**Aim of the task:** Print, exactly and with no pictures, the line containing "The image size is (530, 639)." and each line after it to the end of the entries below.

BEGIN Supplied records

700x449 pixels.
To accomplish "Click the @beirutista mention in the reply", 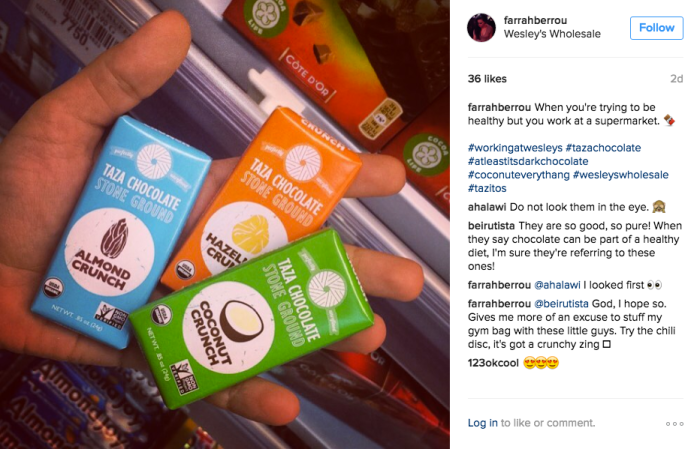I will 561,303.
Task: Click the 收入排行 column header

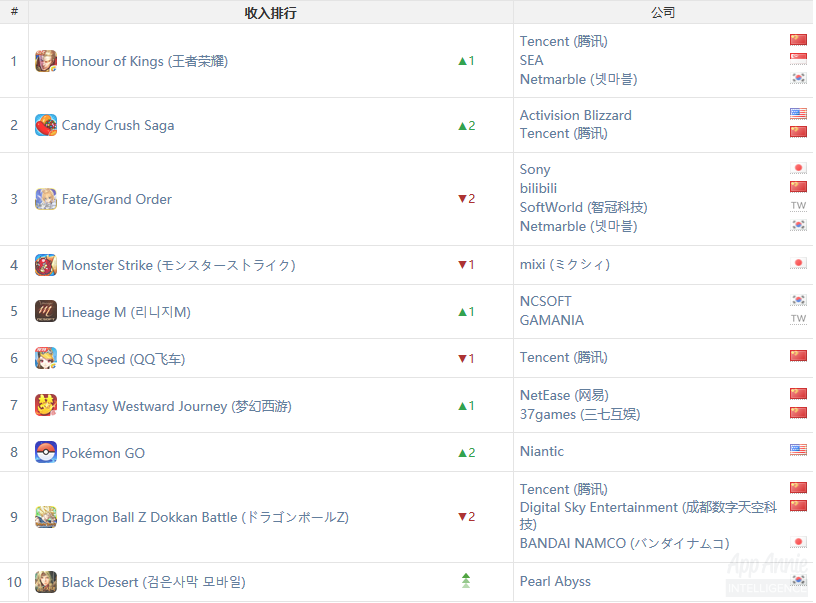Action: click(x=270, y=13)
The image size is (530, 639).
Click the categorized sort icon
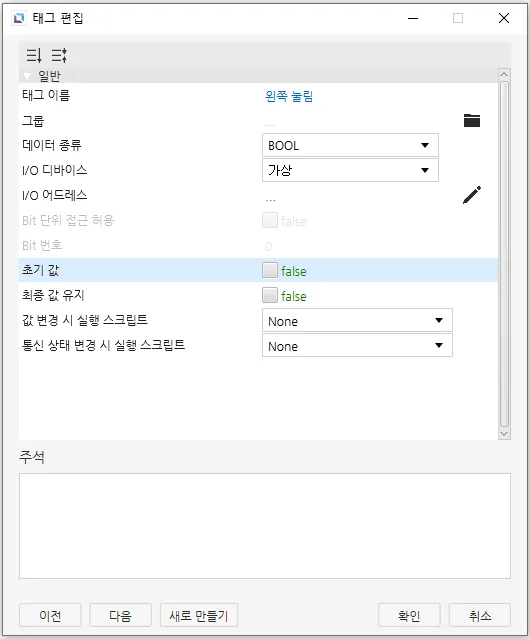(34, 55)
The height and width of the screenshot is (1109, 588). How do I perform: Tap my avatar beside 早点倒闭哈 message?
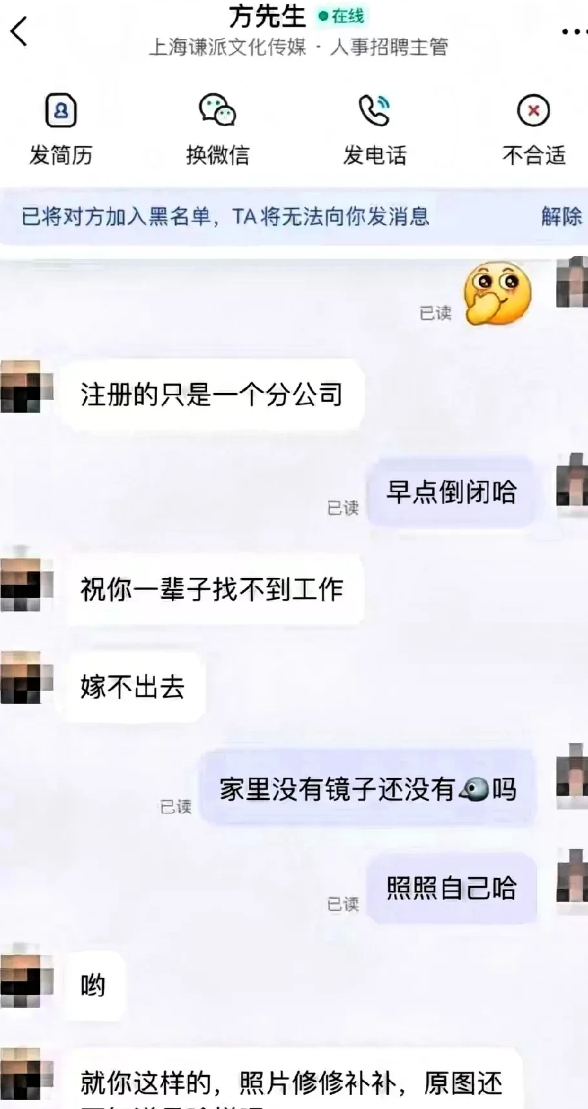click(x=571, y=480)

END Supplied records

**Answer:**
The image size is (530, 639).
Click the categorized sort icon
(34, 55)
The height and width of the screenshot is (1109, 588). How do I perform: Tap my avatar beside 早点倒闭哈 message?
click(x=571, y=480)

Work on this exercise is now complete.